**EXCERPTED TEXT:**

CERTIORARI TO THE CIRCUIT COURT OF APPEALS FOR THE EIGHTH CIRCUIT.

NO. 44.

Decided February 14, 1944.

The recoveries here in question were not as matter of law proceeds of the "sale or exchange" of a capital asset, and were properly taxed as ordinary income rather than as capital gain under § 117 of the Internal Revenue Code. P. 232. Rehearing denied.

ON PETITION for rehearing of two of the four cases decided in Dobson v. Commissioner, 320 U.S. 489.

Messrs. Leland W. Scott and William L. Prosser for petitioners.



Petition for rehearing in two of the four cases decided together on December 20, 1943 states that these contained an issue not present and not considered in the main case. In these two cases the Tax Court held that recoveries by these taxpayers in 1939 did constitute taxable income. It held, also, that the recovery was taxable as ordinary income, despite taxpayer's contention that it should be taxed as capital gain under § 117 of the Internal Revenue Code. This contention, the petition says, presents questions of law to be determined by this Court, rather than of fact finally to be determined by the Tax Court.

The weakness of taxpayers' position lies in the fact that not every gain growing out of a transaction concerning capital assets is allowed the benefits of the capital gains tax provision. Those are limited by definition to gains from "the sale or exchange" of capital assets. Internal Revenue Code § 117(2), (3), (4), (5).

**DIRECTIONS FOR THIS TASK:**
Answer these questions using the court decision above:
(a) On what date was the rehearing petition decided?
(b) On what date were the four cases originally decided together?
(c) Who appeared for the petitioners?
The rows that follow have no connection to the court decision above.

**DATA EXTRACT:**
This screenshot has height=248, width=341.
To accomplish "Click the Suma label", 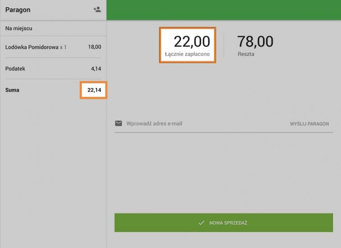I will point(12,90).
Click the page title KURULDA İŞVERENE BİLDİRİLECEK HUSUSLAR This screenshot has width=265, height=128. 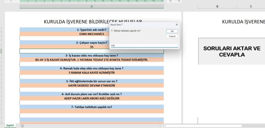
...
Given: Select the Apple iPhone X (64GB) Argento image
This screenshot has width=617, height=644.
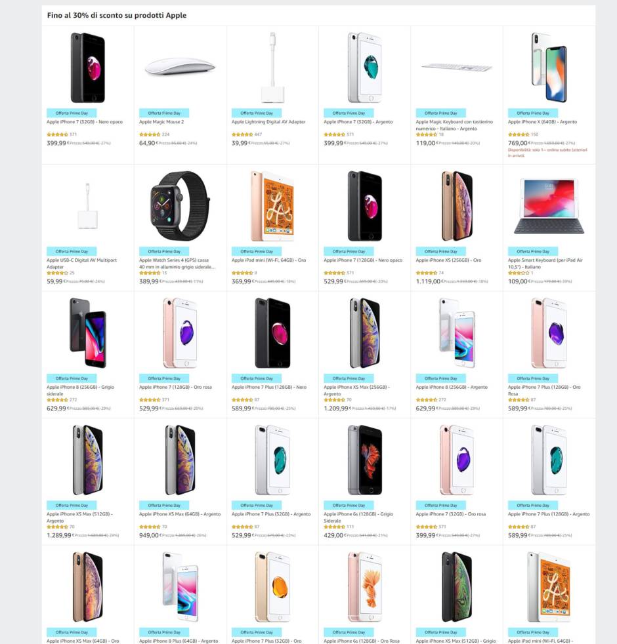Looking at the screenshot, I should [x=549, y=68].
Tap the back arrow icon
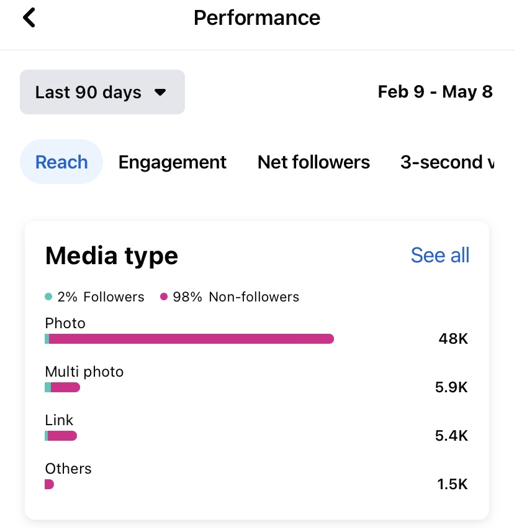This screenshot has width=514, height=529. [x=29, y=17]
...
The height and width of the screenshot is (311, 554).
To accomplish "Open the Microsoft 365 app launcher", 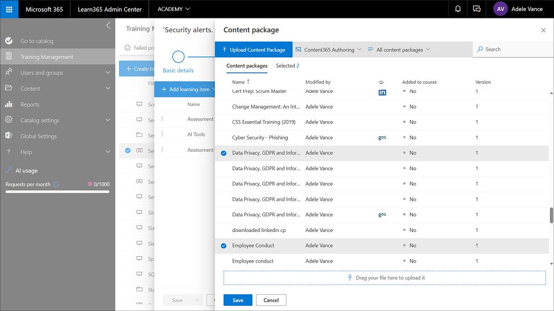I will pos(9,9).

**TASK RESULT:**
(a) February 14, 1944
(b) December 20, 1943
(c) Leland W. Scott and William L. Prosser